Exercise instructions » Pull out every line below that contains the string "resolution", and copy each one as it appears.

Target position lines:
········
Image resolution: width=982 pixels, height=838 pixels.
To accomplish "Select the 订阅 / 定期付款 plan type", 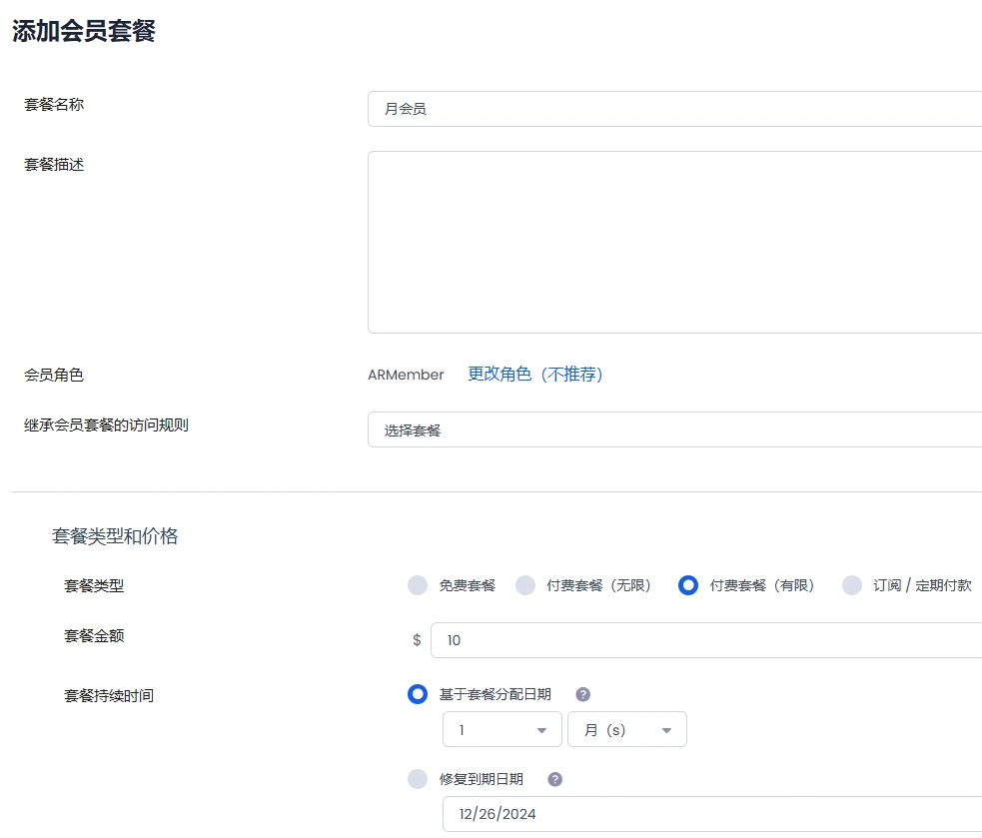I will coord(851,586).
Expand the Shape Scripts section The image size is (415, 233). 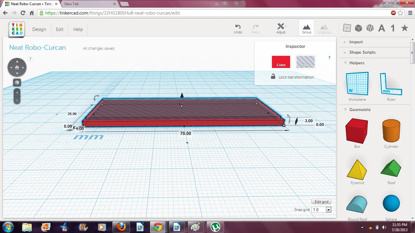(362, 52)
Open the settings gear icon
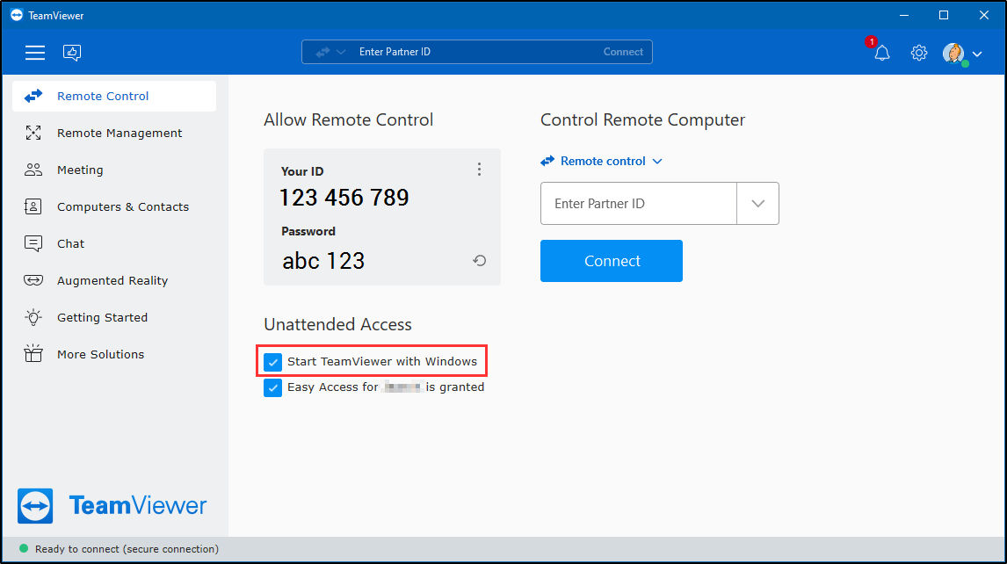The width and height of the screenshot is (1007, 564). pyautogui.click(x=919, y=53)
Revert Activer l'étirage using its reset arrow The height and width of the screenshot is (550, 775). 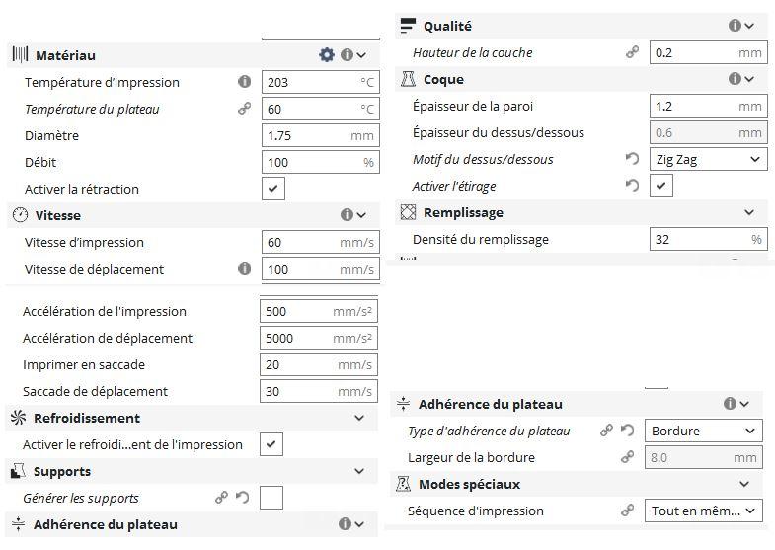632,186
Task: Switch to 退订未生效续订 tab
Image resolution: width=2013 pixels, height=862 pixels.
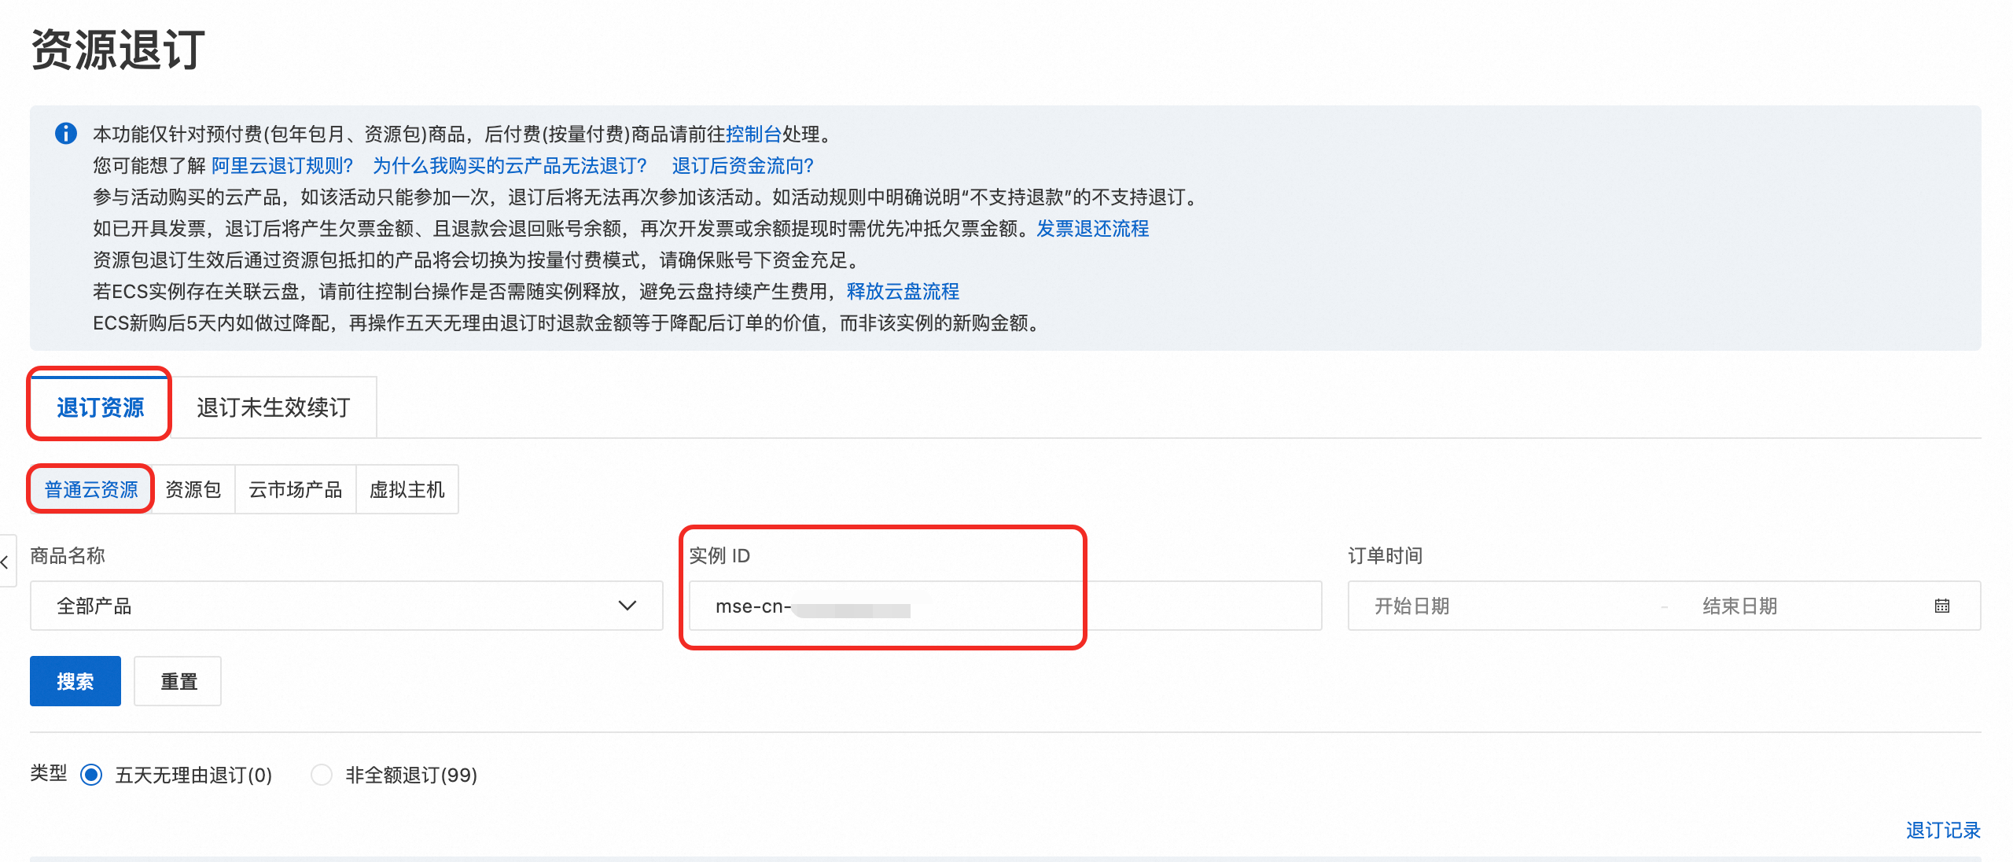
········
Solved exercise »
Image resolution: width=982 pixels, height=838 pixels.
Image resolution: width=2013 pixels, height=862 pixels.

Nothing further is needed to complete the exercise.